→ **What to produce**:
Write out the listing again with every "icon" swapped for "button" and nothing else changed. Leave out the pictures.
** start of Entries provided **
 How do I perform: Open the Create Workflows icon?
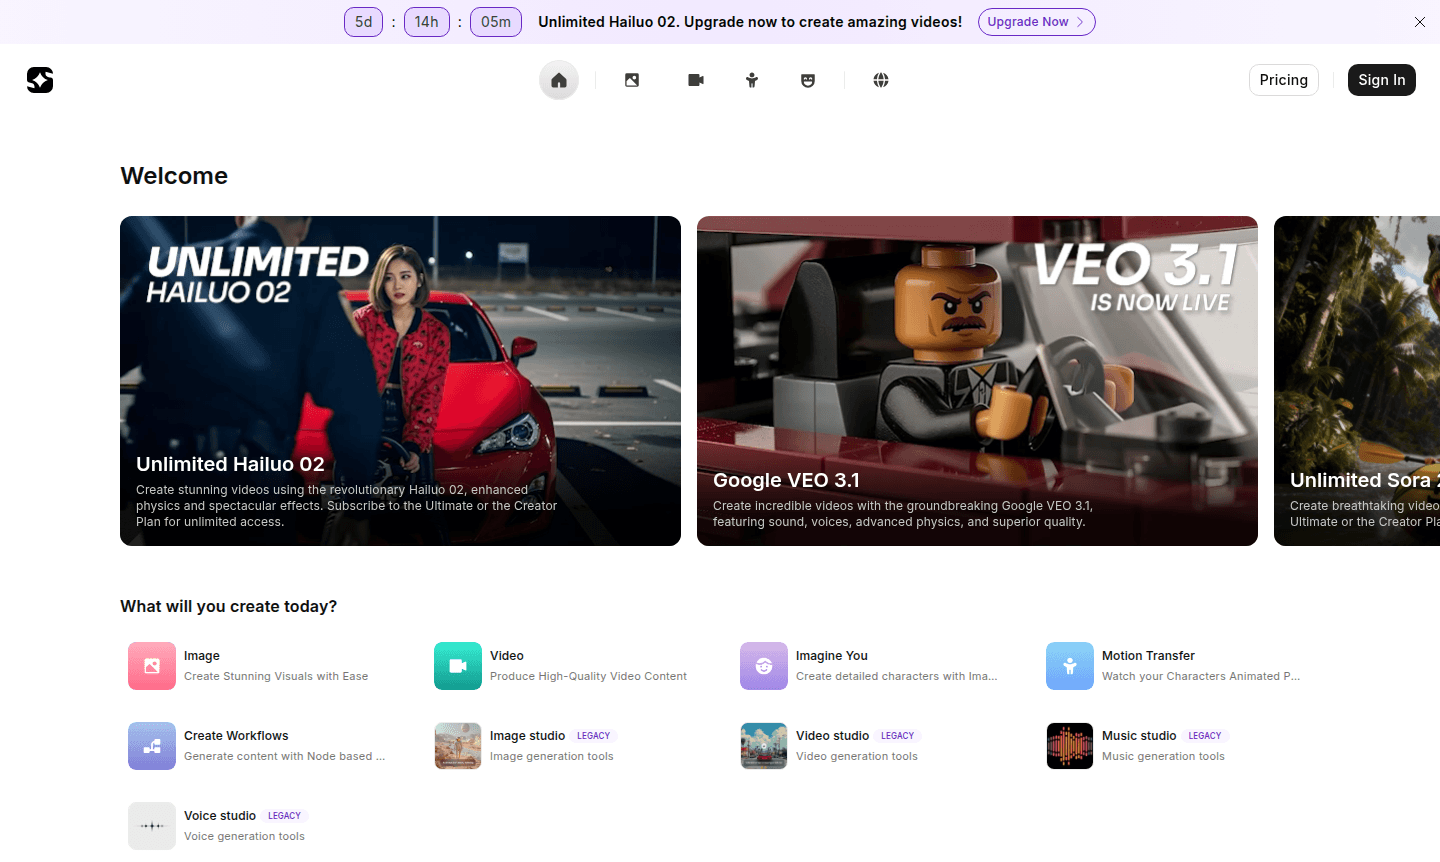pyautogui.click(x=152, y=746)
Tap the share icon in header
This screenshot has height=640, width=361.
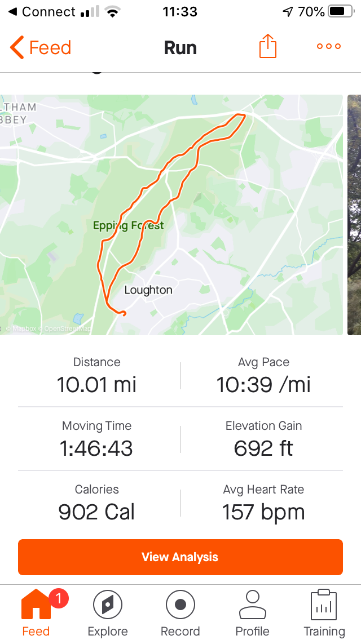click(x=268, y=46)
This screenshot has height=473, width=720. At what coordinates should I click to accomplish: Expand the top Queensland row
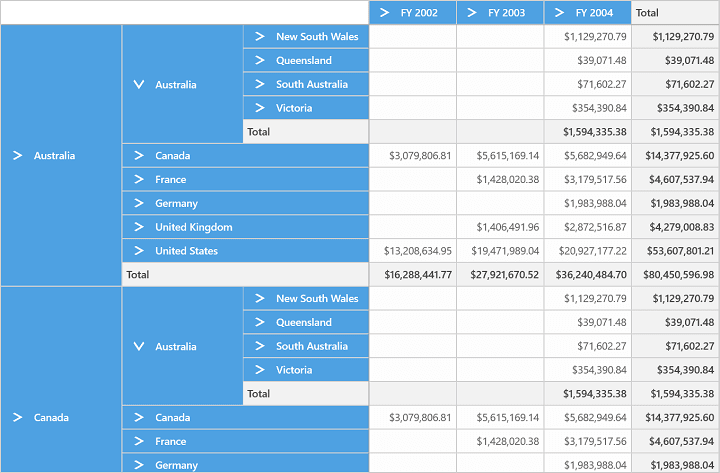260,60
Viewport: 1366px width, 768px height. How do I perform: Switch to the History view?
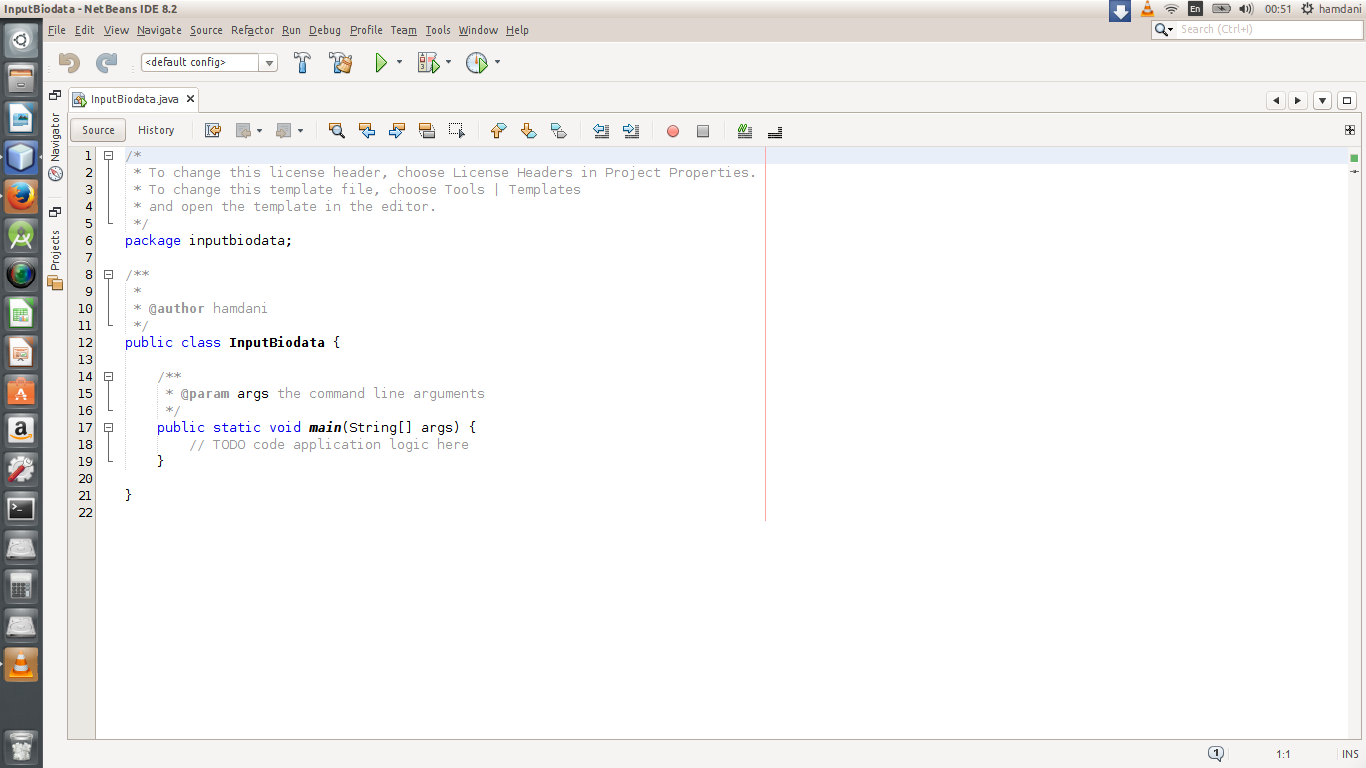pyautogui.click(x=156, y=130)
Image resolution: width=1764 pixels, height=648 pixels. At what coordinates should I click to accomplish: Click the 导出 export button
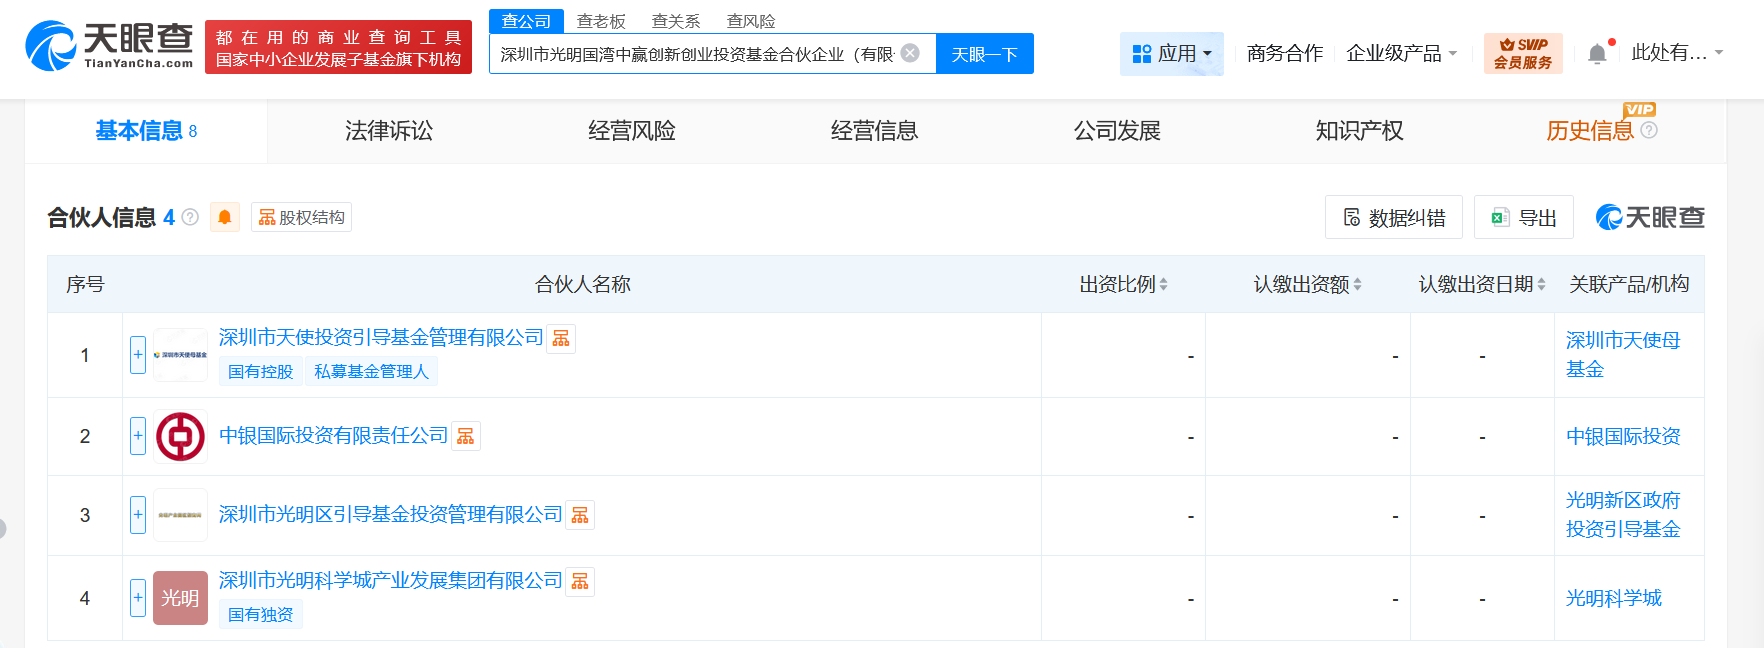pos(1523,218)
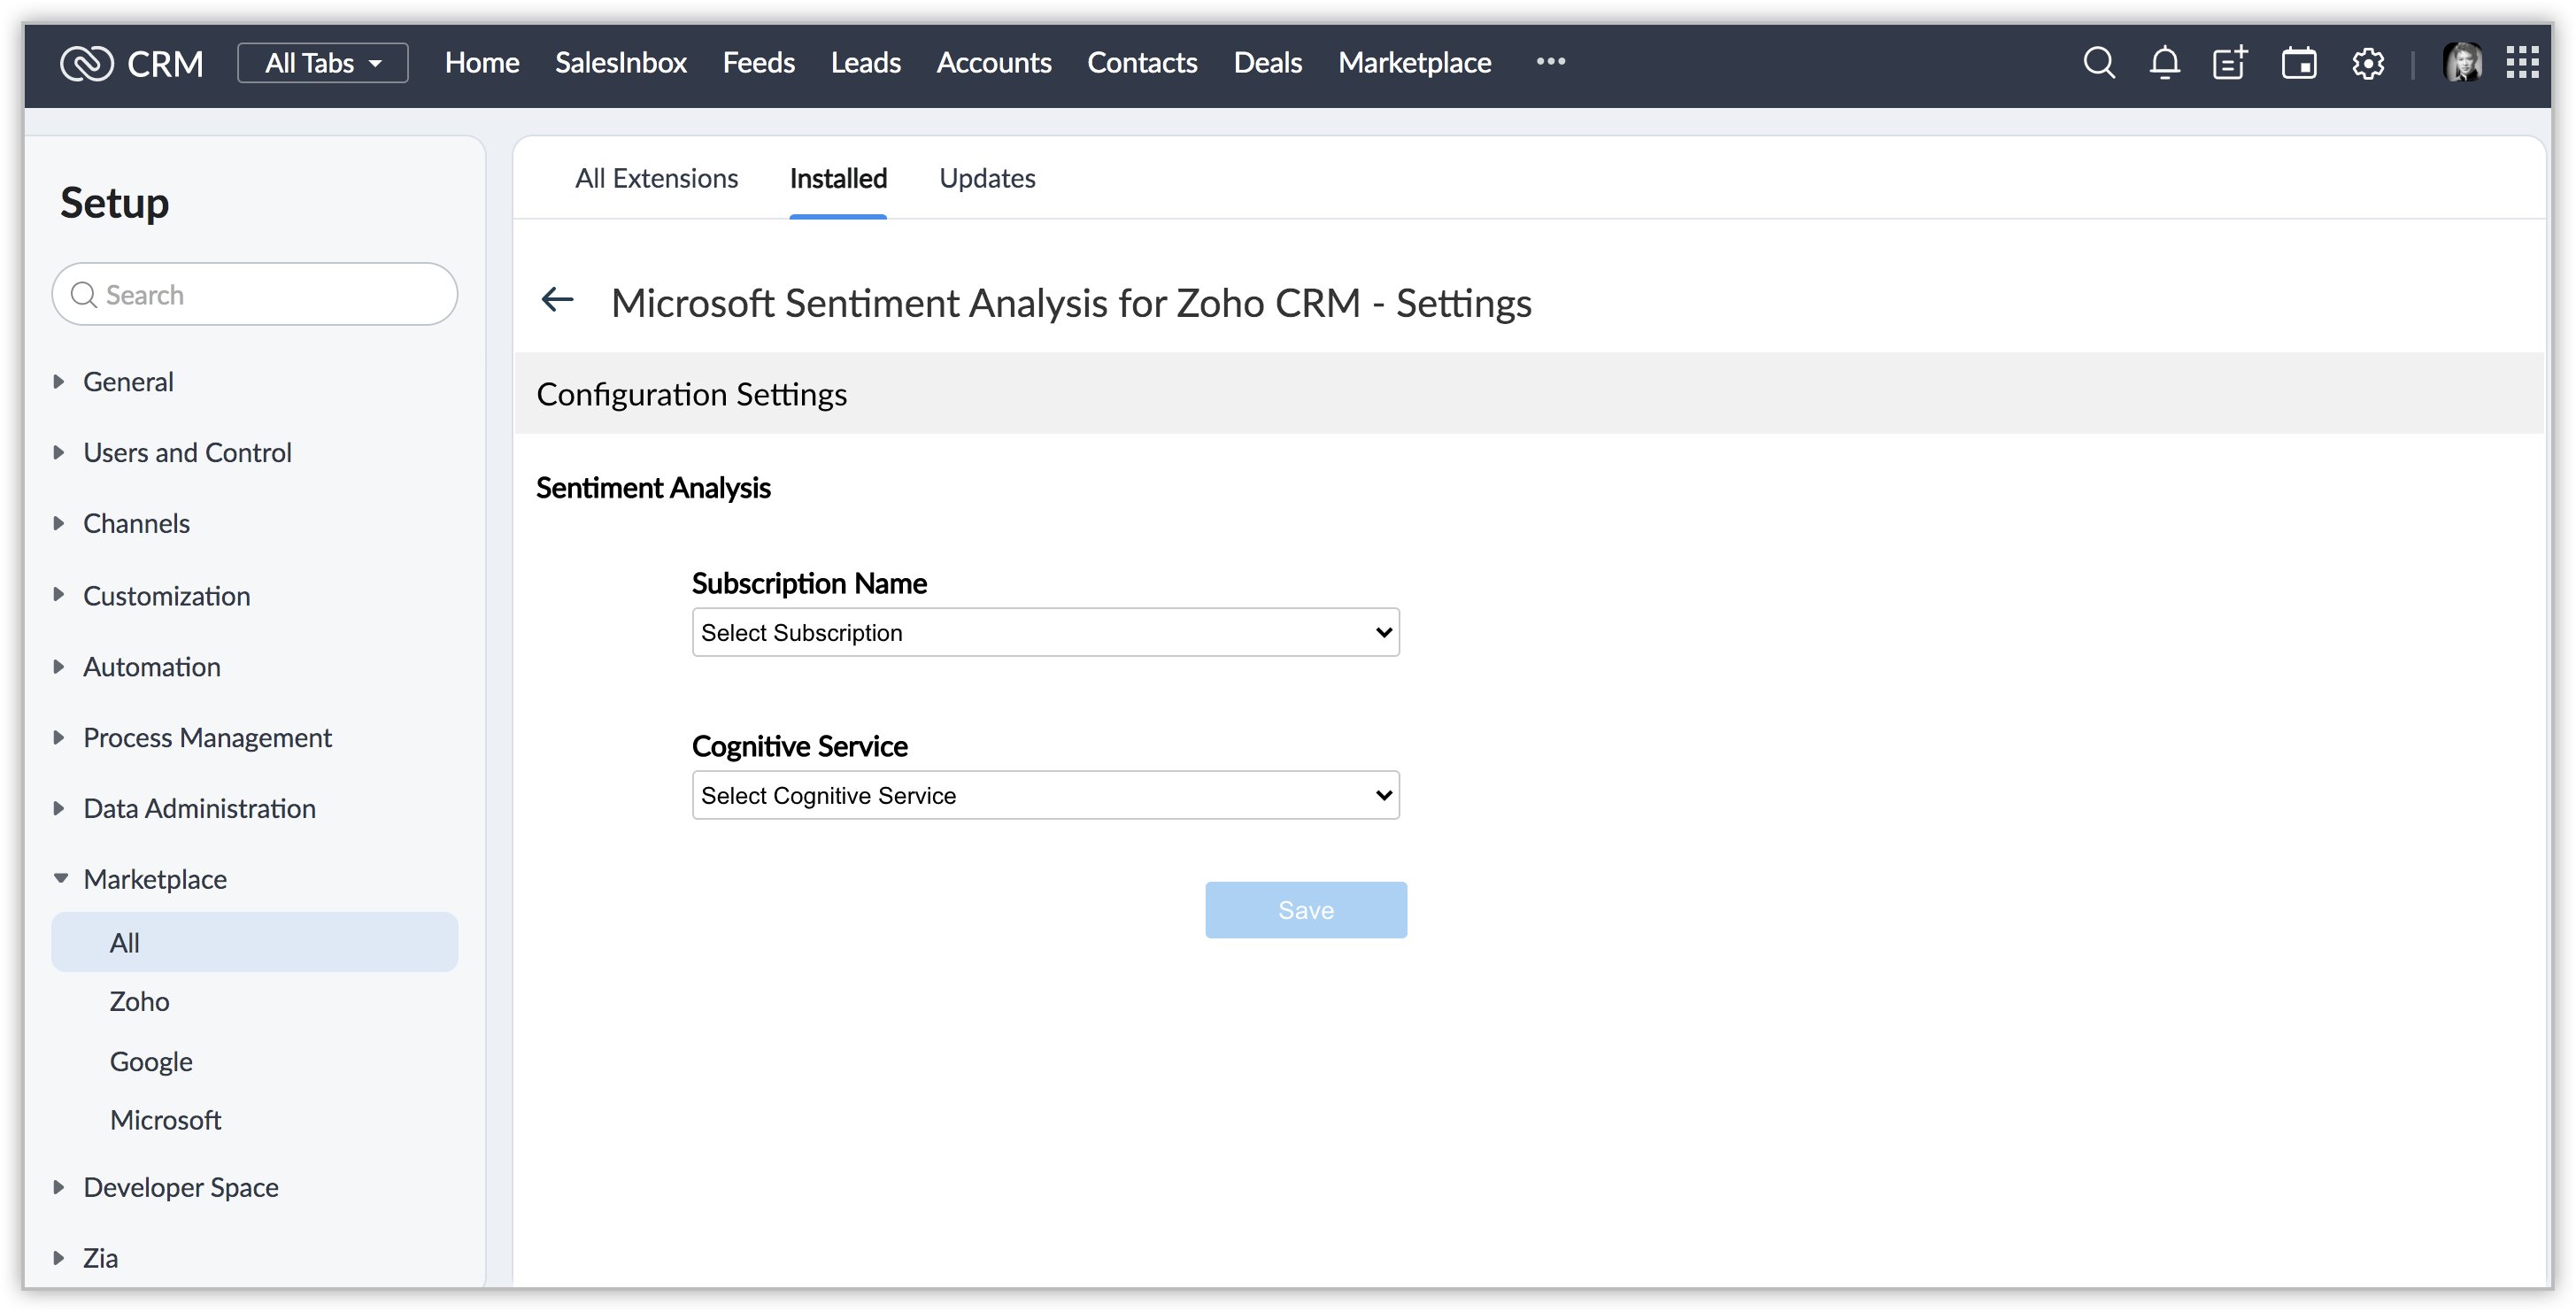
** end of Entries provided **
→ **Response to the task**:
 How do I perform: Open the Create Workflows button?
pyautogui.click(x=152, y=746)
Tap the share button in header
This screenshot has height=640, width=361.
click(x=268, y=46)
This screenshot has height=473, width=720. At what coordinates should I click to accomplish: Expand the top Queensland row
260,60
Viewport: 1366px width, 768px height. How do I perform: Switch to the History view?
pyautogui.click(x=156, y=130)
Image resolution: width=1764 pixels, height=648 pixels. At what coordinates should I click to accomplish: Click the 导出 export button
pos(1523,218)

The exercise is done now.